Hierbei ergeben sich nämlich fix ethische Fragestellungen und werden Fallstricke offenbar, für die ein HR’ler, der selbst Coaching in Anspruch genommen hat, mit Sicherheit sensibilisiert ist: In welchen Settings entfaltet Business-Coaching seine größte Wirkung? Welche „Schutzmechanismen“ sind bei der Auftragsklärung unabdingbar, damit ein unternehmensseitiger Auftrag in aller erforderlichen Diskretion professionell angebahnt, durchgeführt und evaluiert werden kann?

Wichtig scheint mir, dass HR’ler, die heute oft im Gewand der „Business Partner“ auf Management-Coachs treffen, klug die Dreiecksbeziehung Auftraggeber-Klient-Coach in der Unternehmenslandschaft managen können. Das erfordert Rollenkompetenz: Der Coach kann sich auf seine Interaktion mit dem Klienten konzentrieren, der HR’ler als Garant der Unternehmenssicht auf die lediglich prozessuale Flankierung des Coaching-Auftrags und der Klient auf die Klärung und Entwicklung seiner Rolle als Führungskraft im beruflichen Kontext.

Im Idealfall sorgt der HR’ler für eine handwerklich ordentliche Auftragsklärung, erläutert die Schnittstellen, Rollen, Prozessstandards, Timelines und sorgt für Evaluierungsvereinbarungen.
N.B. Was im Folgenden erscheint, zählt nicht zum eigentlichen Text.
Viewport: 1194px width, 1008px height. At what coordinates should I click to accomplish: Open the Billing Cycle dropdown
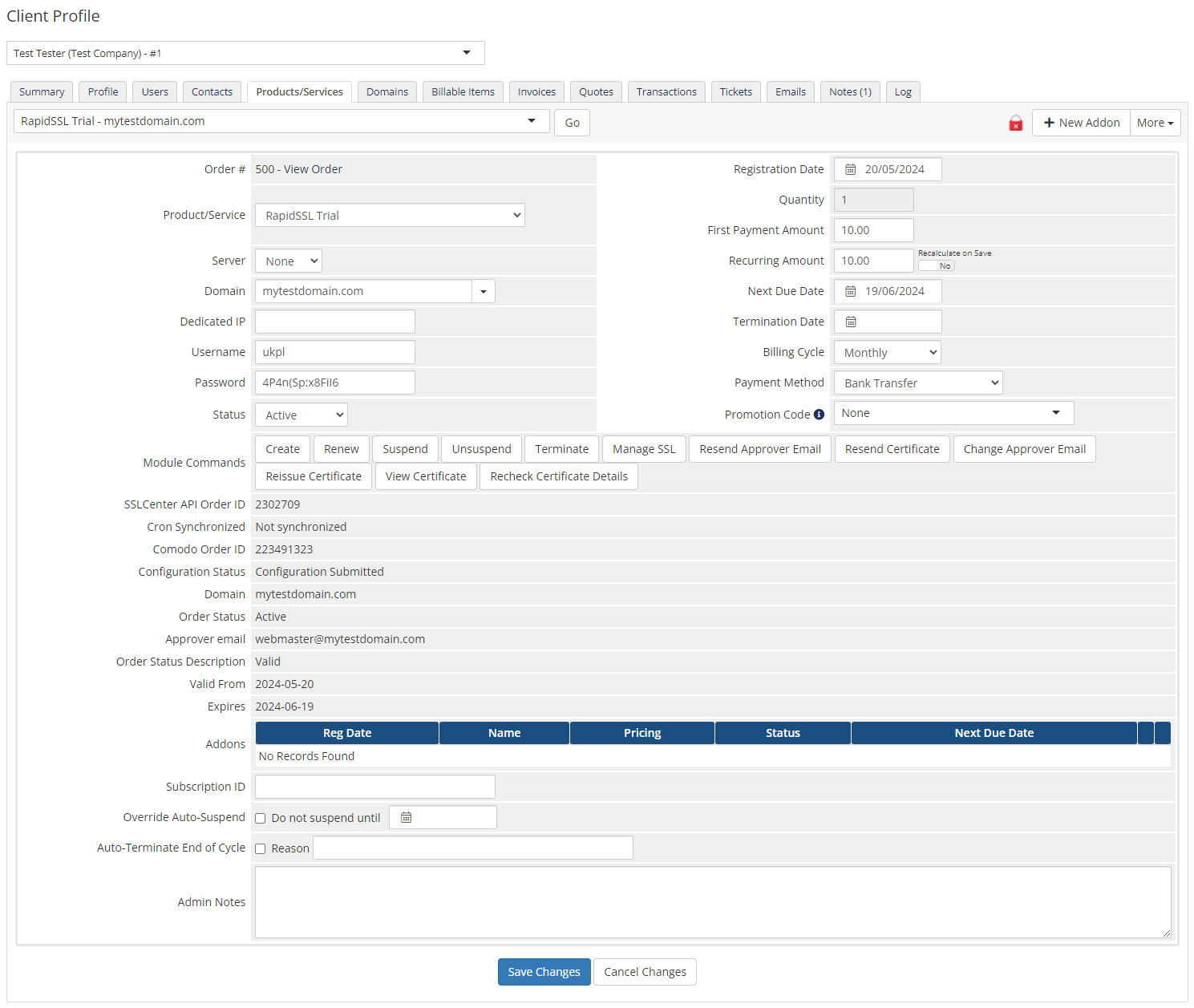click(886, 351)
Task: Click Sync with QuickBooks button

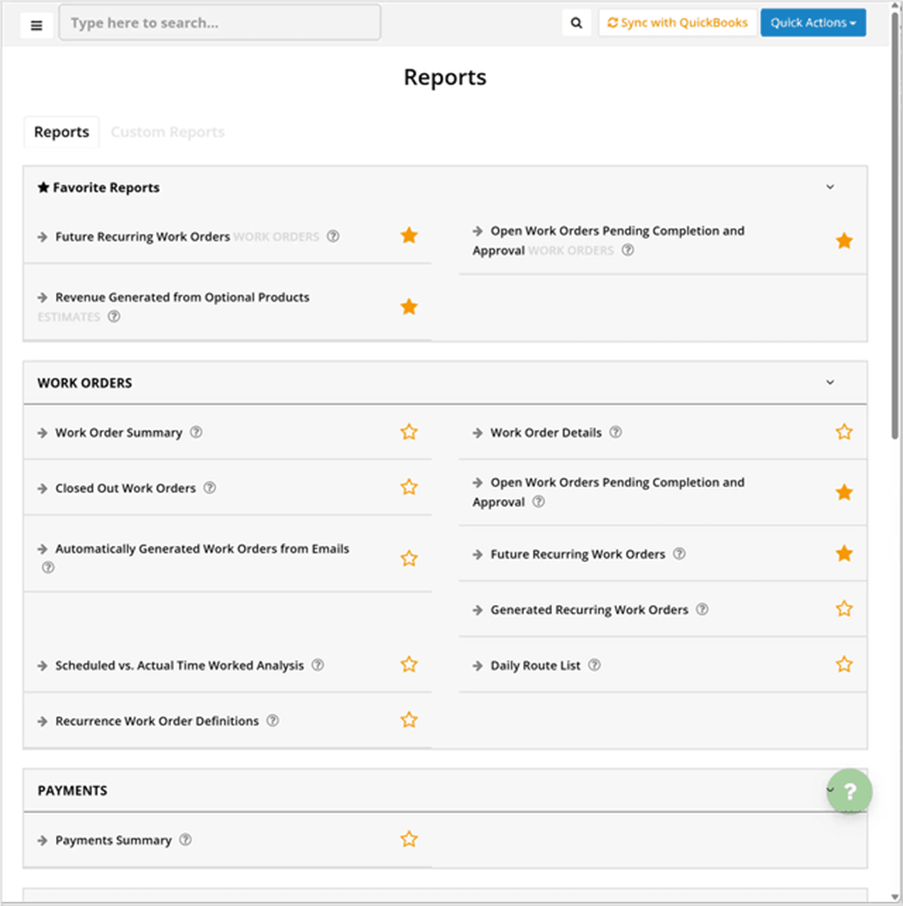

Denn: Je klarer ein HR’ler vermag, die Einbettung von Business-Coaching in unterstützende People-Prozesse darzulegen und gegebenenfalls auch explizit offenzulegen, desto besser funktioniert das Zusammenspiel für die Beteiligten. Was nämlich der mandatierte, externe Coach nicht oder kaum leisten kann, ist die Einbettung seines Tuns in die ihm normalerweise wenig transparenten Strukturen und HR-Prozesse der beauftragenden Organisation.

Im Gegensatz zu HR’lern, die selbst eine Coaching-Ausbildung absolviert haben, ist der erfahrene und gegebenenfalls gecoachte HR’ler weniger beeinflusst durch bestimmte Ausbilder, Philosophien und Coaching-Trends, überwiegt doch in seiner Rolle ganz eindeutig der Fokus auf die Nutzbarmachung dieser externen Dienstleistung für den Klienten und das Unternehmen. Auch ist er eher gefeit gegen den schrägen Versuch, sozusagen „Auf Augenhöhe unter Kollegen“ dem Gegenüber reinzureden und den Besserwisser spielen zu wollen.

Unternehmen, die oft ganze Mannschaften von Coachs auf verschiedenen Ebenen einsetzen, sind mittlerweile dazu übergegangen, die Auswahl und Mandatierung externer Executive-Coachs in wenige Hände oder in einer zentralen Abteilung zu konzentrieren. Dies birgt die Chance, nicht nur unverzichtbare Marktkenntnis, sondern auch relevantes Beratungs- und Prozess-Know-how an zentraler Stelle im Unternehmen zu bündeln und den Nutzen für alle Prozessbeteiligten sinnfällig und nachhaltig zu steigern.